Abortion providers told a federal judge yesterday that Texas’ attempt to require burial or cremation of foetal remains was “government interference” without public health benefits, while state lawyers countered that clinics want to be allowed to continue disposing of such remains in landfills.
The question of what becomes of tissue left over from abortions and miscarriages is the latest legal battle over abortion in Texas, which saw the US Supreme Court last summer strike down much of its larger abortion restrictions that had been among the nation’s toughest.
At issue are state health department rules banning hospitals and abortion clinics from disposing of foetal tissue as biological medical waste, which usually means incineration, followed by disposal in sanitary landfills.
Earlier legal challenges blocked similar measures in Louisiana and Indiana.
Texas rules seek to require foetal remains to be buried or to be cremated then buried or scattered.
The new regulations would have taken effect last month, but Austin-based U.S. District Judge Sam Sparks put them on hold while he considers a lawsuit from national activists.
Pro-abortion groups say the rules are meant to shame women who seek abortions and make it harder for doctors to provide them.
The health department has written that the rules will “protect the public by preventing the spread of disease while also preserving the dignity of the unborn in a manner consistent with Texas laws.”
Sparks is expected to issue a larger decision on the rules’ fate by Friday.
Amy Hagstrom Miller, who owns abortion clinics in five states including Texas, testified on Tuesday that pro-abortion campaigners have found just one Texas crematorium willing to work with abortion providers and that pro-life activists could pressure it into rescinding the offer.
State attorneys questioned that assertion, saying there are “at least 157 licensed crematoriums” statewide. But Hagstrom Miller said her clinics have in the past had problems with contractors providing everything from roofing services to security being criticised by pro-life activists — making many contractors in any field wary of working with abortion providers.
“I find the interference by the government in women’s personal decision-making offensive,” Miller said.
The new regulations were proposed at the behest of Republican Governor Greg Abbott in July, days after the US Supreme Court struck down Texas’ larger anti-abortion laws that would have left the state with 10 abortion clinics, down from more than 40 in 2012.
Critics say cremation and burial would cost more and force women to cover the additional expenses.
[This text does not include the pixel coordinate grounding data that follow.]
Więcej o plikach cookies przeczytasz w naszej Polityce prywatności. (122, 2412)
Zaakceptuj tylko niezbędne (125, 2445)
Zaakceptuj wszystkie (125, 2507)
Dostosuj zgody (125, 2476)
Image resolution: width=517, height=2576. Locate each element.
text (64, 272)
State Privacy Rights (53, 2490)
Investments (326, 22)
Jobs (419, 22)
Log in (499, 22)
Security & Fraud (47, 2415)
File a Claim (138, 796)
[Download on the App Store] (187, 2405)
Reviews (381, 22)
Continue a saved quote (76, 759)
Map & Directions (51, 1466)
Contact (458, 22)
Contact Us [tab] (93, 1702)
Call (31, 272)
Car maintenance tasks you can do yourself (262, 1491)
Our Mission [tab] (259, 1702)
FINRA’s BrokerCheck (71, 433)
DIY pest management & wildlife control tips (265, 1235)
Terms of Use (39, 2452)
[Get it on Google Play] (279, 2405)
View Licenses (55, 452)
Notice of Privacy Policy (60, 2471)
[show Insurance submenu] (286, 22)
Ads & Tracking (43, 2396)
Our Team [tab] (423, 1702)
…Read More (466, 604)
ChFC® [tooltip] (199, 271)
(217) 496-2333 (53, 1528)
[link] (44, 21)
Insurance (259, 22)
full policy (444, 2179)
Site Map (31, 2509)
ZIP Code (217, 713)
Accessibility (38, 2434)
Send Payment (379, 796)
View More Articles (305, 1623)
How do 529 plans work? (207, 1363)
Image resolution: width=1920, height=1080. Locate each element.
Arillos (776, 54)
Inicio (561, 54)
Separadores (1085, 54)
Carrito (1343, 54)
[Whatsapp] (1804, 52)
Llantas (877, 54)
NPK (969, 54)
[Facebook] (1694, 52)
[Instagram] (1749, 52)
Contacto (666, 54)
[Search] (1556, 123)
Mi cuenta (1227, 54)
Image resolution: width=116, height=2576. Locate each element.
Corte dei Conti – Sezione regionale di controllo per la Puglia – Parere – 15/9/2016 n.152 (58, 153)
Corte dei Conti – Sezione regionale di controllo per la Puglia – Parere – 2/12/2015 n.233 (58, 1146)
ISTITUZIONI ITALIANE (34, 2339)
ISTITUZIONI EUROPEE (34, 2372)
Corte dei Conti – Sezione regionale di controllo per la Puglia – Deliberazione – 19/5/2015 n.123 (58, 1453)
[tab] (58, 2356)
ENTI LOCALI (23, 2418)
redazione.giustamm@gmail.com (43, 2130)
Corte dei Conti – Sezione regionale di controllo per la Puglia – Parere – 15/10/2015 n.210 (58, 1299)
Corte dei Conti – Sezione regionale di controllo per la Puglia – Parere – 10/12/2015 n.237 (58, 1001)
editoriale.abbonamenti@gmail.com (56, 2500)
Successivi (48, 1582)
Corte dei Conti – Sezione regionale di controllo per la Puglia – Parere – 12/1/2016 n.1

Exactly how much more isn’t clear, though some estimates have put the figure at an extra $400 per foetus — perhaps doubling the existing costs of abortion.
The state argued Tuesday that those estimates assume individualised burial or cremation being required for each foetus when the rules would instead allow groups of remains to be collected and stored for eventual mass burial or cremation, thus lowering the cost to perhaps less than an additional $0.60 per patient.
But Hagstrom Miller said the rules were vague enough that they could be enforced many ways.
The Texas Catholic Conference, meanwhile, has announced plans to allow free burial for foetal remains at Catholic cemeteries, to which Hagstrom Miller responded: “Not all of my patients are Catholic.”
Tad Davis, who testified that he had performed thousands of abortions over 40-plus years in Austin, said the rule change “has no benefit for the patient or the state” and would be “another step in terms of making patients feel bad about everything.”
“It would impose someone else’s beliefs on them,” Davis said.
Davis said foetal tissue doesn’t increase infection risk more than any other type of tissue.
He said women sometimes flush foetal remains down the toilet after sudden miscarriages without any public health threat and “don’t say they see it as undignified.”